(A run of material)
___

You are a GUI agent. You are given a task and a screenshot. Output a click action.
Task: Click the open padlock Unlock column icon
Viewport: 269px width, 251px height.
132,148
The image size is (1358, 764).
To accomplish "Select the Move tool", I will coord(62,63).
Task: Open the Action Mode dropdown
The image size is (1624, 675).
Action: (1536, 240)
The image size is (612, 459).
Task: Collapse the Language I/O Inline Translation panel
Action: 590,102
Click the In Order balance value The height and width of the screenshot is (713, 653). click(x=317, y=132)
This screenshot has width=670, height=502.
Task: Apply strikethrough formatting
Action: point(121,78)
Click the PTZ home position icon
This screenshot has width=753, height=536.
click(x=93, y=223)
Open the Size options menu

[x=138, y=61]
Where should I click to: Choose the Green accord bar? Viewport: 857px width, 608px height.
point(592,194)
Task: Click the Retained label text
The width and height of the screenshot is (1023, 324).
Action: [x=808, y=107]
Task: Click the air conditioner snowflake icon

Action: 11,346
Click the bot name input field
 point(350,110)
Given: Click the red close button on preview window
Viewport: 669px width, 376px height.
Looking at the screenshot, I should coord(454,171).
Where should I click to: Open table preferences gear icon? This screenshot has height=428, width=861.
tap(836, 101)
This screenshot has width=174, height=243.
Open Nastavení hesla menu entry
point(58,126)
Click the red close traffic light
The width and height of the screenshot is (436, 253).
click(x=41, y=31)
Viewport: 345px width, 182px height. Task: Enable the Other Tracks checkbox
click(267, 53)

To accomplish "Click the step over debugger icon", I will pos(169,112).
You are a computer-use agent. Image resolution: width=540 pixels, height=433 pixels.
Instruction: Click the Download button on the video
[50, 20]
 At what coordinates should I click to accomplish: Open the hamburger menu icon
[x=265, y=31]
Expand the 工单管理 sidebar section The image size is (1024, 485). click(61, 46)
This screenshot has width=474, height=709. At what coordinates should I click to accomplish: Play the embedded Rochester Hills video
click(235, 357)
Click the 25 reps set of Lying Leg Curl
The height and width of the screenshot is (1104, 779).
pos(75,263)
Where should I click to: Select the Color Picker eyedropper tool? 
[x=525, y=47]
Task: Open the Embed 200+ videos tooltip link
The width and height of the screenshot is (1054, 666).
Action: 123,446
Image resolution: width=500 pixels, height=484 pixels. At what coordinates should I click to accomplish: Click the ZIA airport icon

___

_WHAT IS NEEDED_
Recast the material above as a numbered list with one line per item, leaving out any blank lines.

_OUTPUT OF THE EXERCISE_
1. You are a GUI agent. You are given a task and a screenshot. Output a click action.
2. Task: Click the open padlock Unlock column icon
3. Viewport: 269px width, 251px height.
4. 132,148
5. The image size is (1358, 764).
6. To accomplish "Select the Move tool", I will coord(62,63).
7. Task: Open the Action Mode dropdown
8. The image size is (1624, 675).
9. Action: (1536, 240)
10. The image size is (612, 459).
11. Task: Collapse the Language I/O Inline Translation panel
12. Action: 590,102
13. Click the In Order balance value The height and width of the screenshot is (713, 653). click(x=317, y=132)
14. This screenshot has width=670, height=502.
15. Task: Apply strikethrough formatting
16. Action: point(121,78)
17. Click the PTZ home position icon
18. This screenshot has width=753, height=536.
19. click(x=93, y=223)
20. Open the Size options menu
21. [x=138, y=61]
22. Where should I click to: Choose the Green accord bar? Viewport: 857px width, 608px height.
23. point(592,194)
24. Task: Click the Retained label text
25. The width and height of the screenshot is (1023, 324).
26. Action: [x=808, y=107]
27. Task: Click the air conditioner snowflake icon
28. Action: 11,346
29. Click the bot name input field
30.  point(350,110)
31. Given: Click the red close button on preview window
32. Viewport: 669px width, 376px height.
33. Looking at the screenshot, I should coord(454,171).
34. Where should I click to: Open table preferences gear icon? This screenshot has height=428, width=861.
35. tap(836, 101)
36. This screenshot has width=174, height=243.
37. Open Nastavení hesla menu entry
38. point(58,126)
39. Click the red close traffic light
40. The width and height of the screenshot is (436, 253).
41. click(x=41, y=31)
42. Viewport: 345px width, 182px height. Task: Enable the Other Tracks checkbox
43. click(267, 53)
44. To accomplish "Click the step over debugger icon", I will pos(169,112).
45. You are a computer-use agent. Image resolution: width=540 pixels, height=433 pixels.
46. Instruction: Click the Download button on the video
47. [50, 20]
48.  At what coordinates should I click to accomplish: Open the hamburger menu icon
49. [x=265, y=31]
50. Expand the 工单管理 sidebar section The image size is (1024, 485). click(61, 46)
51. This screenshot has width=474, height=709. At what coordinates should I click to accomplish: Play the embedded Rochester Hills video
52. click(235, 357)
53. Click the 25 reps set of Lying Leg Curl
54. The height and width of the screenshot is (1104, 779).
55. pos(75,263)
56. Where should I click to: Select the Color Picker eyedropper tool? 
57. [x=525, y=47]
58. Task: Open the Embed 200+ videos tooltip link
59. The width and height of the screenshot is (1054, 666).
60. Action: 123,446
61. Image resolution: width=500 pixels, height=484 pixels. At what coordinates should I click to accomplish: Click the ZIA airport icon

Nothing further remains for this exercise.